Wicemistrz chce zdobyć radomską twierdzę

Częstochowianie przygotowują się do trudnego spotkania z Radomiakiem. – 12 meczów bez porażki to wyczyn – komplementuje beniaminka trener Marek Papszun.


Spotkanie Radomiaka z Rakowem zapowiada się na jeden z najciekawszych meczów 21. serii gier. Raków dobrze rozpoczął wiosnę, wygrywając z Wisłą Kraków. Radomiak tylko zremisował na własnym boisku z ekipą z Płocka. Mimo to podopieczni Dariusza Banasika mogą być zadowoleni – są jednym z czterech zespołów, które nie przegrały u siebie spotkania ligowego.

Każda seria ma koniec

Raków z kolei, wraz z Pogonią jest najlepiej punktującym zespołem na wyjazdach. Mimo to ostatnie trzy mecze poza domem nie ułożyły się częstochowianom po ich myśli (dwie porażki i remis). Stąd też Raków liczy na przełamanie kilku serii.

– Ruszamy na pierwszy wyjazd do przeciwnika, który ma za sobą bardzo dobry okres. 12 meczów z rzędu bez porażki to duży wyczyn, tym bardziej w przypadku beniaminka. Zapowiada się ciekawy mecz, zwłaszcza że Radomiak jeszcze u siebie nie przegrał. Każda seria ma jednak swój koniec i wierzę, że w sobotę do tego dojdzie. By tak się stało, musimy wdrożyć rozwiązania, nad którymi pracujemy – powiedział na przedmeczowej konferencji Marek Papszun.

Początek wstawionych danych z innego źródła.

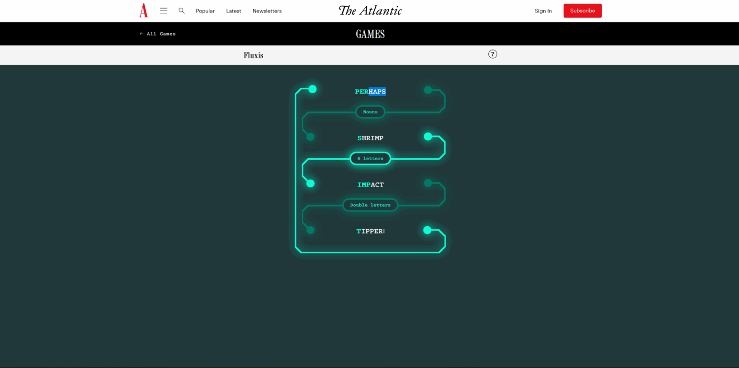Open the Popular section
739x368 pixels.
205,11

Trener Rakowa podkreślał, że jego zespół musi podejść w pełni skoncentrowany do tego starcia. Przede wszystkim częstochowianie muszą znaleźć taki klucz, którego nie udało się odnaleźć innym. Radomiak nie przegrał w lidze od września. Swoją znakomitą serię rozpoczął od remisu… z Rakowem w Częstochowie.

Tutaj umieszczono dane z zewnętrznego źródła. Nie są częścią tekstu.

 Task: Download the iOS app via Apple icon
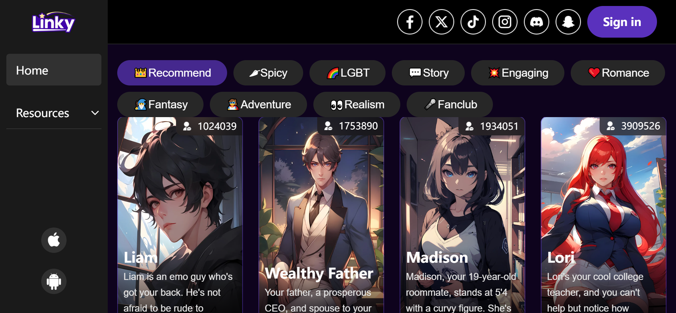[54, 240]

– Zespół musi zagrać na odpowiednim poziomie, być skoncentrowany podobnie, jak zrobił to w ostatnim spotkaniu. Będzie ważne, by wcielić to w życie, ponieważ Radomiak ma czytelny styl, można zdefiniować jego mocne i słabe strony. Gra dość konsekwentnie, więc dobre przygotowanie do meczu oraz odpowiednia forma dnia doprowadzi do osiągnięcia celu – dodaje szkoleniowiec Rakowa.

Dzień przełomu?

Trener wicemistrza Polski poinformował, że w kadrze na sobotni mecz najprawdopodobniej zabraknie Marcina Cebuli. Nie jest to zaskoczenie, ponieważ pomocnik od dłuższego czasu walczy z kontuzjami. Na pewno zabraknie Milana Rundicia. Są jednak pozytywne informacje. Do pełni sił wrócił Ivan Lopez, co może sugerować, że Hiszpan wróci do wyjściowego składu.

I nie są to jedyne pozytywne informacje. Kolejne dotyczą transferów. Od tygodnia Raków negocjuje z potencjalnym nowym zawodnikiem.
– Niestety w tej sprawie jesteśmy tak samo blisko, jak przed tygodniem. Jest ona cały czas w toku, natomiast od tamtego momentu jesteśmy cały czas w tej samej odległości. W kontekście tego transferu kolejny dzień (mowa o piątku – przyp. red) może być przełomowy – zdradził trener wicemistrza Polski.

Można wnioskować, że chodzi o napastnika. W ostatnich miesiącach był to temat, wokół którego pojawiło się najwięcej kandydatur, jak choćby Ilja Szkurin z CSKA Moskwa. Być może będzie to jednak wzmocnienie innej pozycji, choćby lewego wahadła, gdyż tam jest jedynie Patryk Kun.


Na zdjęciu: Radomiak od remisu z Rakowem rozpoczął serię 12 kolejnych meczów ligowych bez porażki.